Comment: Bonfire of the quangos is not trivial
The government’s plans must take account of the important work quangos perform – and must not let their functions slip through the gaps.
By Adam Scorer
Government has decided to transfer some of Consumer Focus functions to the charities, Citizens Advice Bureau and Citizens Advice Scotland. As public servants it is our job to make the transition work. But as consumer advocates it is our job to make sure that consumers don’t lose out in the process.
It’s worth repeating that it does not matter too much what institution or sector delivers the function as long as it is delivered well. Consumers must feel the benefit of expert and forceful representation, especially in the most difficult and complex markets.
Two years into the life of Consumer Focus we are able, with some satisfaction to reflect on real successes. This month we recovered £70 million for 1.8 million customers of npower who had overpaid for their energy. In the summer we achieved changes to the cash ISA market that will make savers £15 million better off each year. Over the past two years we have contributed to a £500 million saving for consumers including £1.5 million for vulnerable energy consumers at serious risk of being cut off from their energy supply.
Transferring powers and responsibilities to another body, in this case to charities, involves risks which must be mitigated and challenges which must be met. Consumer Focus already works closely with Citizens Advice and Citizens Advice Scotland and we will do so even more closely over the eighteen months it is likely to take Parliament to pass the necessary legislation.
The biggest challenge is to preserve the best of both worlds in the process, i.e. to blend the local on-the-ground experience of Citizens Advice with the expertise of Consumer Focus in complex regulated markets; to achieve the coalition government’s ambition of greater accountability through quango abolition while maintaining the vital independence of a charity; to reduce public expenditure while still maintaining the functions and responsibilities of Consumer Focus in the voluntary sector.
It is no state secret to reveal that we will have to do much of the detailed planning to make the transfer work. But we will not be the only public body charged with organising its own wake and there will be lessons across government.
The biggest challenges however are not those concerned with managing institutional change. The biggest changes are the ones about protecting consumers during the storm of market transformation and austerity.
Energy companies plan to invest £200 billion over the next decade in order to decarbonise the electricity generation market- all to be recovered through consumer bills. Government intends to implement an ambitious Green Deal to make all of our homes more energy efficient. Smart meters are to be introduced into each and every household – the biggest infrastructure change since natural gas began to be piped into our homes. The chairman of Centrica, which owns British Gas, says these measures kill the current business models for our energy suppliers. Consumers could face a very different market with very different consumer protection challenges.

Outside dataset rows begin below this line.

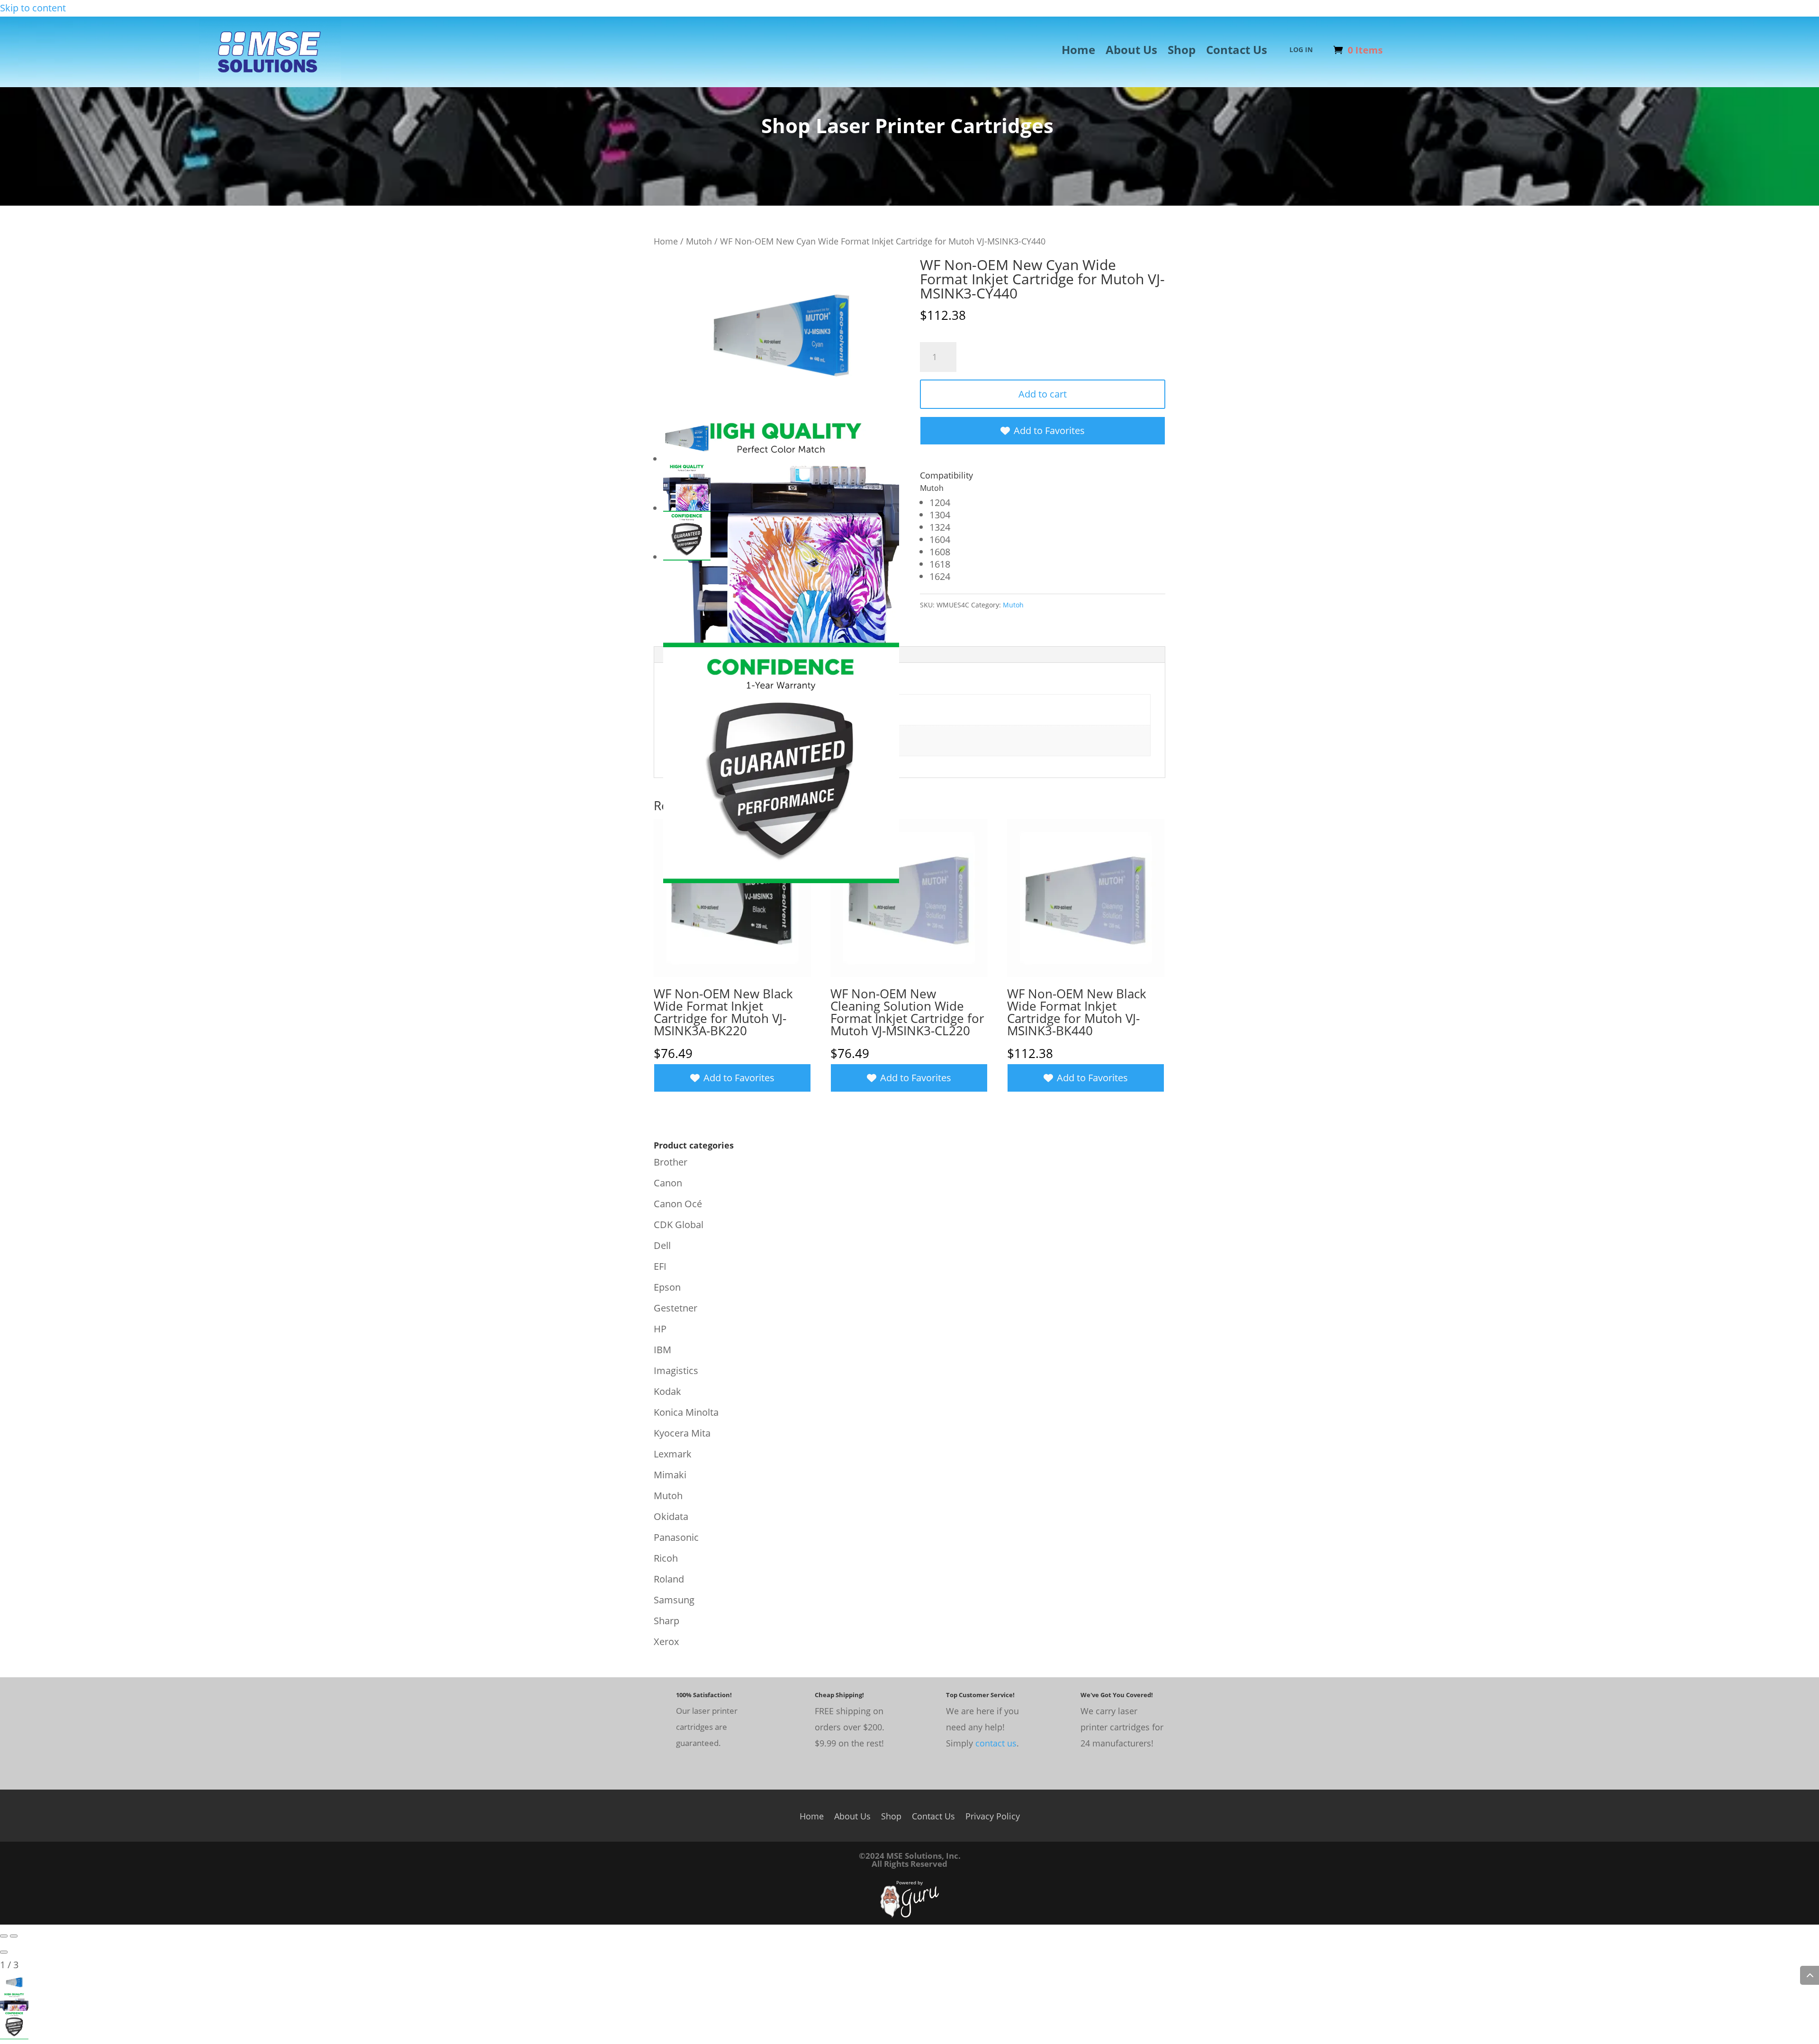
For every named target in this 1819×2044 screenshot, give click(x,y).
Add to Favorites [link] (1049, 430)
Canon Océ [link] (678, 1203)
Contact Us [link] (1236, 51)
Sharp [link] (666, 1620)
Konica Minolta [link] (686, 1412)
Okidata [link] (671, 1516)
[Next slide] (14, 1936)
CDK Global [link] (678, 1224)
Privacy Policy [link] (992, 1814)
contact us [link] (996, 1743)
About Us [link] (1131, 51)
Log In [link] (1301, 50)
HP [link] (660, 1328)
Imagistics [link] (676, 1370)
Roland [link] (669, 1579)
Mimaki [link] (670, 1474)
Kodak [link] (667, 1391)
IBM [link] (662, 1349)
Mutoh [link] (699, 241)
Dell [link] (662, 1245)
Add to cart (1042, 394)
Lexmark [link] (673, 1453)
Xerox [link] (666, 1641)
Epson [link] (667, 1287)
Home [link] (1078, 51)
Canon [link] (668, 1182)
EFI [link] (660, 1266)
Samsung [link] (674, 1599)
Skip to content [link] (33, 7)
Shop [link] (1182, 51)
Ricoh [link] (666, 1558)
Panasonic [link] (676, 1537)
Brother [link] (670, 1162)
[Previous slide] (4, 1936)
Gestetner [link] (675, 1308)
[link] (270, 81)
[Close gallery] (4, 1952)
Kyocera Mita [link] (682, 1433)
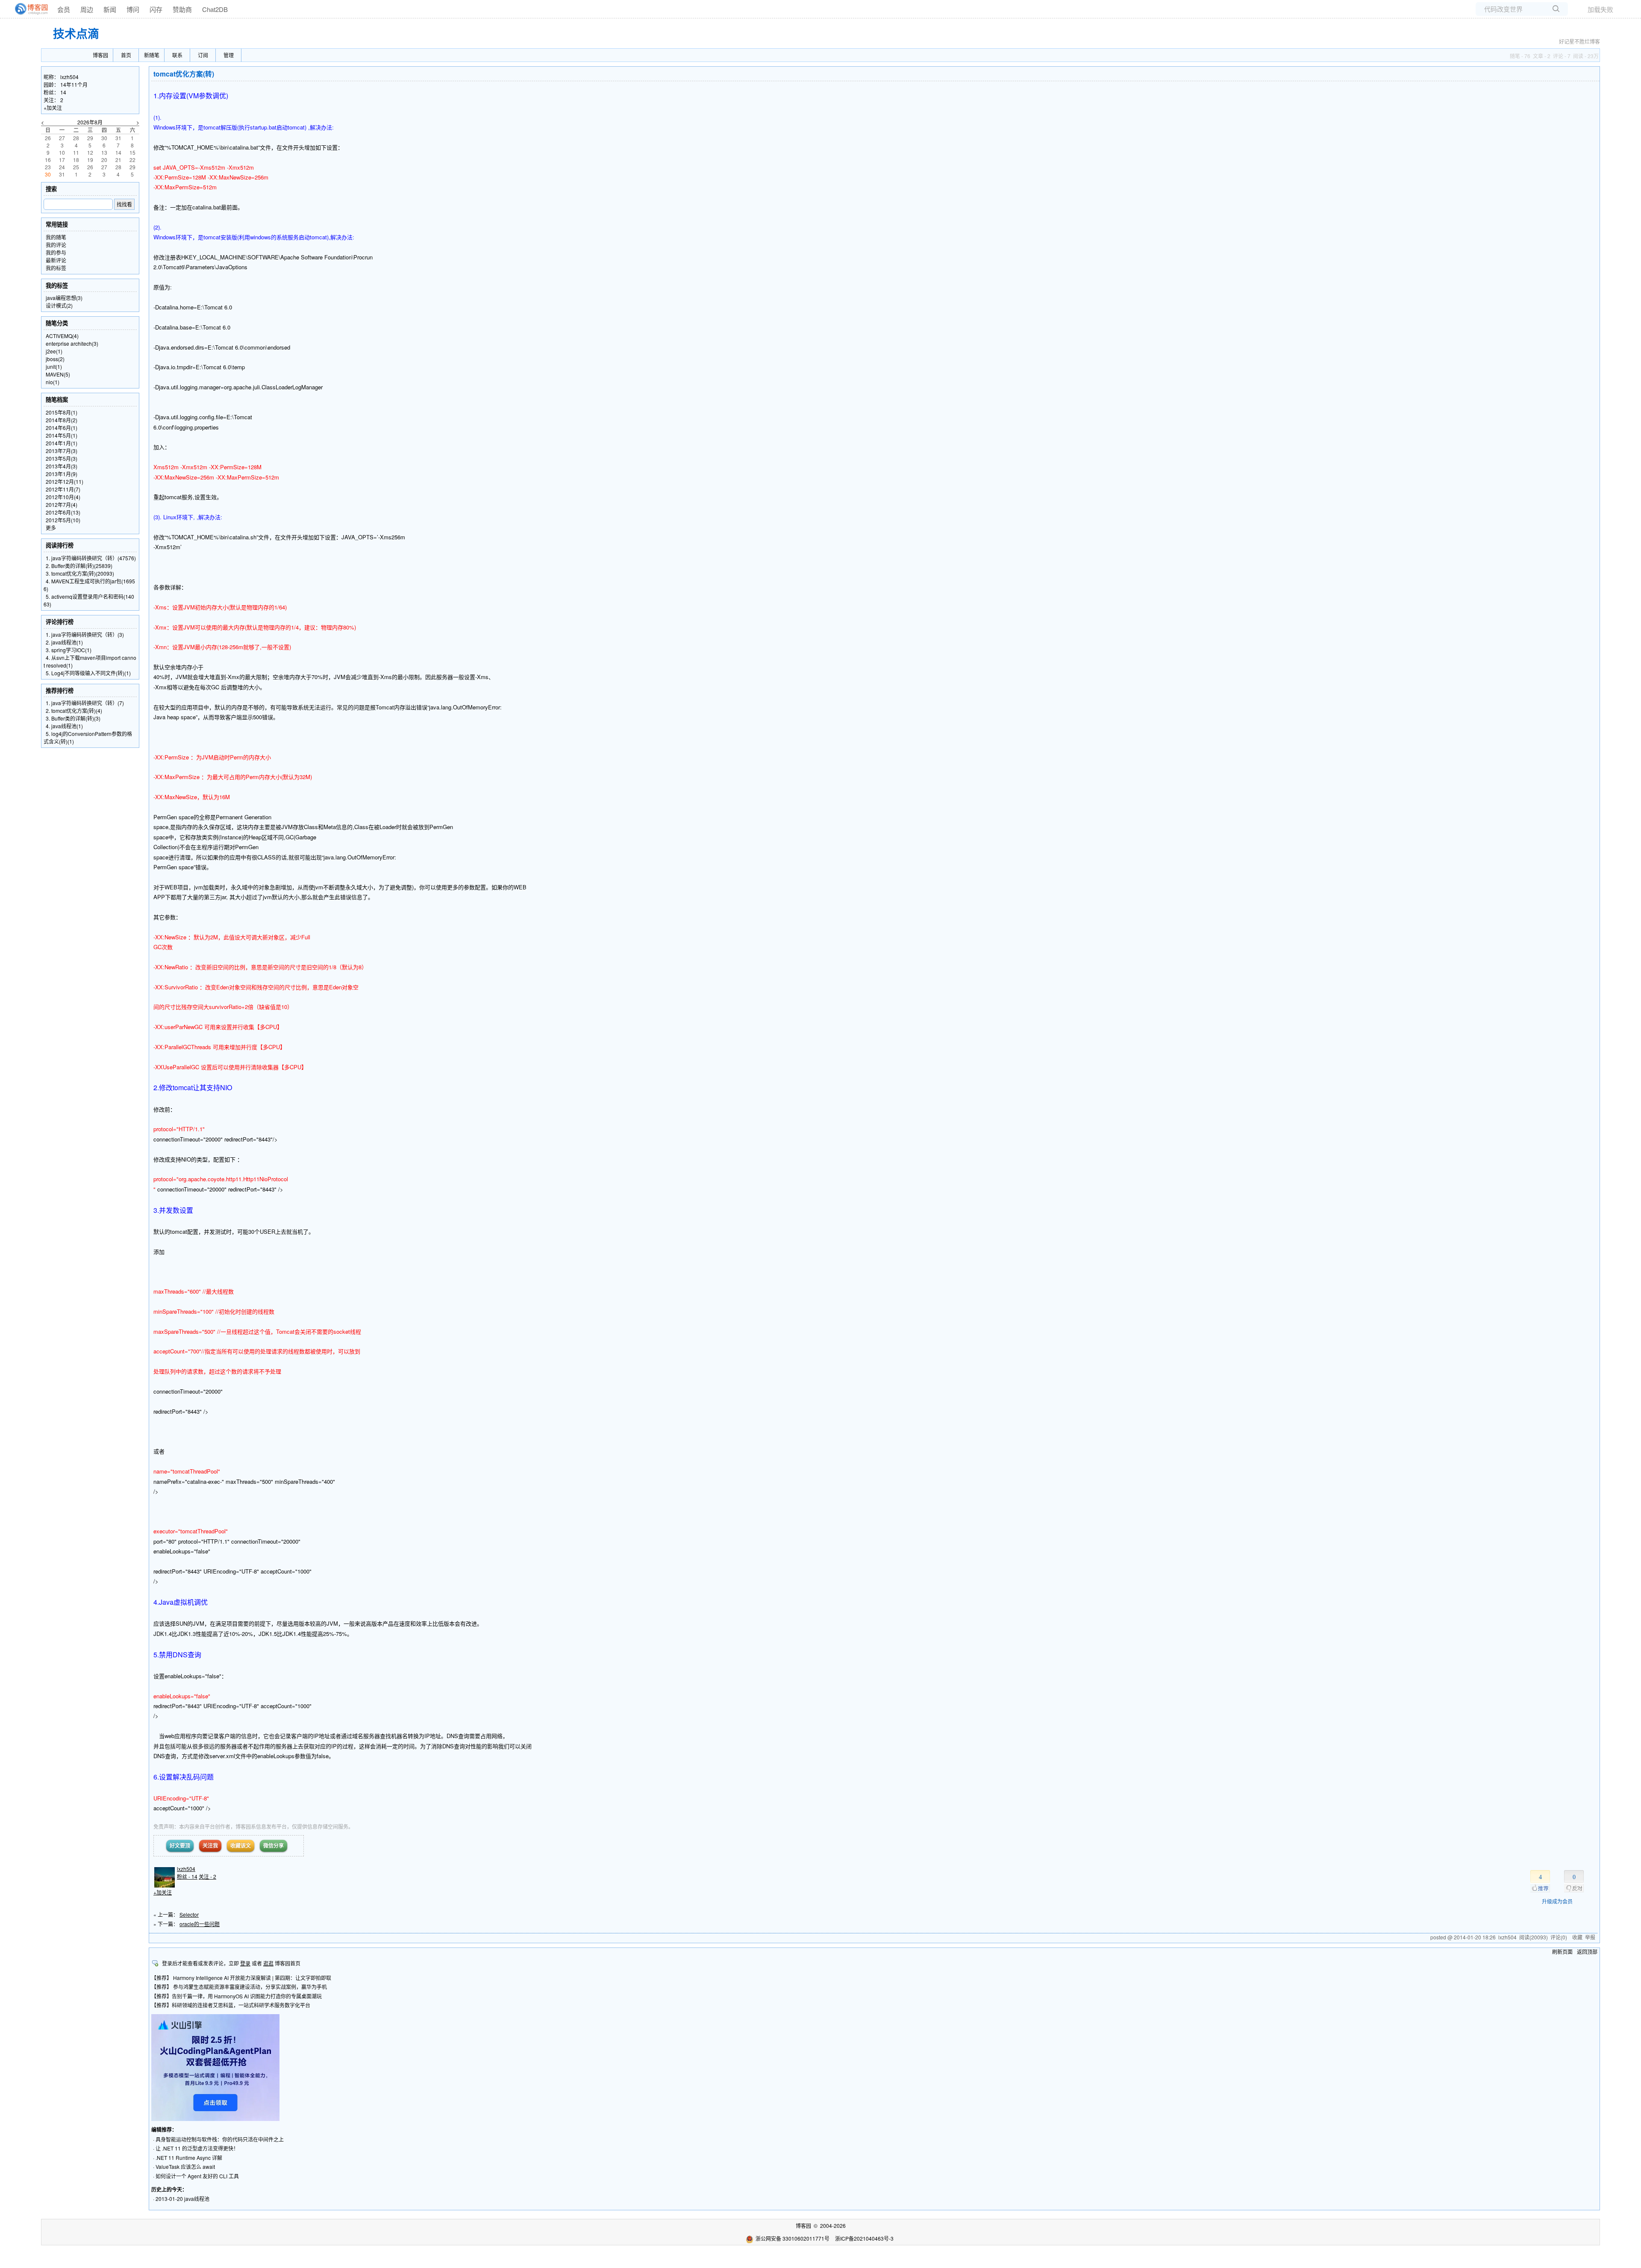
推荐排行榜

Royal Mail is to be part privatised and part mutualised and the very character of the 6 day a week, standard price postal service is being questioned. The post office network is to be moved away from Royal Mail and may also end up as a mutual business. In the meantime the future of the 11,900 strong post office network is not settled with changes to the size and shape of the service provided to local people and businesses not to be taken for granted. The impetus for these changes is not the drive for better value and service to the consumer. The interests of investors, managers, workforce and government are well known. The interests of consumers must not come in a poor second.
There are also major changes afoot in financial services with the biggest changes to regulation in decades. The Financial Services Authority is set to be replaced by the Prudential Regulatory Authority and the Consumer Protection and Markets Authority. This is a sector which consumers feel let down by, not only because they had to bail out its mistakes, but by its continued failure to address their needs – such as effective transfer of cash ISA accounts – unless they are pressured into action. As Angela Knight, chief executive of the British Bankers’ Association told the Treasury select committee recently, there needs to be a strong independent consumer champion fighting customers’ corner in this market.
If we do not get the transfer of consumer protection right, consumer interests will fall through the gaps. The risks are not trivial. An orderly transfer of skills, powers and resources is necessary to manage them. That must be our new focus.
Adam Scorer is director of external affairs for Consumer Focus, which will have its functions absorbed into the Citizen’s Advice Bureau under government plans.